Stem cells can be found in embryonic and extraembryonic tissues as well as in adult organs. In recent years, human mesenchymal stem cells (MSC) have been extensively studied. Their key characteristics of long-term self-renewal and a capacity to differentiate into diverse mature tissues favor their use in regenerative medicine applications. Several reports indicate that cells of Wharton's jelly (WJ), the main component of umbilical cord extracellular matrix, are multipotent stem cells, expressing markers of bone marrow mesenchymal stem cells (BM-MSC), and giving rise to different cellular types of both connective and nervous tissues. WJ-MSC further emerge as promising hypoimmunogenic cells, due to the expression of molecules able to modulate NK cells and expand regulatory T-cell populations. Moreover, it is now accepted that the differentiative capacities of such cells span all the mesoderm-derived tissues, extending to neuroectodermal as well as endodermal lineages. Literature data, together with ones from our laboratory, strongly suggest that WJ-MSC can differentiate into diverse cell types, showing a unique ability to cross lineage borders. This, together with their in vitro proliferative potential and their immunoregulatory features, renders these cells extremely promising for regenerative medicine applications in different pathological settings. Therefore the study of the basic biological properties of these cells and the definition of proper trans-differentiation conditions, together with the establishment of copnditions favoring their regulation of the host immune system are key aims for the development of successful cellular therapy applications.

MULTIPLE EFFECTS OF OXIDATIVE STRESS ON ENDOTHELIAL CELLS
(in collaboration with Dr A. Di Stefano and Dr. P. Giannuzzi, Fondazione "S. Maugeri" IRCCS, Centro Medico di Veruno (NO), Italy)

▶ _Exercise set_
1. Reproduce the stem cell passage from "MULTIPLE EFFECTS OF" to "Veruno (NO), Italy)", swapping "collaboration" for "partnership".
2. Extend the stem cell passage by writing what comes after its last line.
The records come from a separate source.

▶ _Supplied data_

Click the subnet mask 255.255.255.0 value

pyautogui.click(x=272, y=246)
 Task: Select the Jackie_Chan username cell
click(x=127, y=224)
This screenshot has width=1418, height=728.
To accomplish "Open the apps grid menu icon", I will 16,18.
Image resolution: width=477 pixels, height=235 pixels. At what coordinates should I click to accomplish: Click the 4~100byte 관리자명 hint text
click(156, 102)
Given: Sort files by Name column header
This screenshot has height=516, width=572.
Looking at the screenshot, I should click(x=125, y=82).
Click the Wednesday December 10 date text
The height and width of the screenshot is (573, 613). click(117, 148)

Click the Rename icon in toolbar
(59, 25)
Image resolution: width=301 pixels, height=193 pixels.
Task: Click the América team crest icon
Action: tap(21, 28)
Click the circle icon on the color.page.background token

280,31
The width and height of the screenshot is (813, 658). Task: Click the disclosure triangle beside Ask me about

...

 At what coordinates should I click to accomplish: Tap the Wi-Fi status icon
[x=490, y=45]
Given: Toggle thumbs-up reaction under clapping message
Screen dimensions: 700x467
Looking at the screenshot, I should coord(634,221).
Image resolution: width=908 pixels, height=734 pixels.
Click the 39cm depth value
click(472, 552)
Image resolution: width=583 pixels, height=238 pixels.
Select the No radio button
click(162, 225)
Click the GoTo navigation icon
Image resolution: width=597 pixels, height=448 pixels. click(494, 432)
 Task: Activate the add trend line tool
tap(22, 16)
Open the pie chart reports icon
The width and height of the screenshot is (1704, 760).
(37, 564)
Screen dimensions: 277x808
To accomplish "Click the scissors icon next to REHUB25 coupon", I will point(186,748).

▶ _Answers for the tasks_
1.
MULTIPLE EFFECTS OF OXIDATIVE STRESS ON ENDOTHELIAL CELLS
(in partnership with Dr A. Di Stefano and Dr. P. Giannuzzi, Fondazione "S. Maugeri" IRCCS, Centro Medico di Veruno (NO), Italy)

2.
The increase of oxidative stress is indicated as a key element in the development of cardiovascular pathologies such as hypertension, atherosclerosis and cardiac pathologies. The increase of the reactive oxygen species (ROS) can be due to various factors, among which the establishment of local flogistic processes at vascular level, which may have as main target the endothelial cells. Several literature data suggest the possibility that hydrogen peroxide may act as a mediator of activation of endothelial gene expression, causing for example the well known increase in vascular permeability and adhesiveness for leukocytes. More in general, ROS have been implicated in the pathophysiology of a number of cardiovascular diseases. Hydrogen peroxide is reactive oxygen species which is normally present in endothelial cells at concentrations higher than in other cell types. Moreover, at the low micromolar range it has a proliferative effect on HUVEC cells. Our working hypothesis rises from the fact that in conditions of oxidative and/or inflammatory stress the endothelial cells are in a key position to activate enzymatic responses in order to eliminate the sources of stress. In last analysis this process can be transformed in damage, independently from the participation of the activated neutrophils to the general process of inflammation. In order to investigate the multiple effects of oxidative and/or inflammatory processes on endothelial cells, we will proceed to the isolation of primary endothelial cells from the vein human umbilical cords (HUVEC). After the initial typing to ensure a pure cellular population, we will perform experiments of oxidative stress by exposing HUVEC to hydrogen peroxide, using both sublethal and proapoptotic concentrations. Cellular responses will be characterized by analyzing variations in cell viability, differential expression of endothelial markers as well as molecules involved in the response to the stress (as endothelial isoform of NOS). The protein profile of control and treated cells will be analysed by means of 2D-IPG in order to determine the proteomic profile of cells and its variations following the application of the stimulus. The present project will enrich the present knowledge about the physiopathologic response of endothelium to oxidative stress and the ways by which this tissue may be capable itself to actively participate in the inflammatory process.